**** Supplied records ****

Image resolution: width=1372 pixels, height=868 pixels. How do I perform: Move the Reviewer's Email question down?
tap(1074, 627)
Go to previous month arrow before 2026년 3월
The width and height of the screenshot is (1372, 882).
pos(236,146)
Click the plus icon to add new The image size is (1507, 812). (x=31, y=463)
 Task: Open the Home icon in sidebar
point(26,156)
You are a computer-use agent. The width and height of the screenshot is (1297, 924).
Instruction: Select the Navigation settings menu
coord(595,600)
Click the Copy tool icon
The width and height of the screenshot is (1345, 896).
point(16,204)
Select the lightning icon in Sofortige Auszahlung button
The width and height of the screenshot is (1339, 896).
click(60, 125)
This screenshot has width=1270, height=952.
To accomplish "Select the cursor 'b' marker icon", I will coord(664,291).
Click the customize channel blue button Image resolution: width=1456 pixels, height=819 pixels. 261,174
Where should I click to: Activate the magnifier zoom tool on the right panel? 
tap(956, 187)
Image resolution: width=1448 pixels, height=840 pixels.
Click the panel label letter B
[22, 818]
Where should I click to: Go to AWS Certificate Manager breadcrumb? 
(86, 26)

****

### Your task
After locating the line that contains "Click the Copy tool icon", output it and the remaining lines of the material above, exactly as they read.

### Solved problem
Click the Copy tool icon
The width and height of the screenshot is (1345, 896).
point(16,204)
Select the lightning icon in Sofortige Auszahlung button
The width and height of the screenshot is (1339, 896).
click(60, 125)
This screenshot has width=1270, height=952.
To accomplish "Select the cursor 'b' marker icon", I will coord(664,291).
Click the customize channel blue button Image resolution: width=1456 pixels, height=819 pixels. 261,174
Where should I click to: Activate the magnifier zoom tool on the right panel? 
tap(956, 187)
Image resolution: width=1448 pixels, height=840 pixels.
Click the panel label letter B
[22, 818]
Where should I click to: Go to AWS Certificate Manager breadcrumb? 
(86, 26)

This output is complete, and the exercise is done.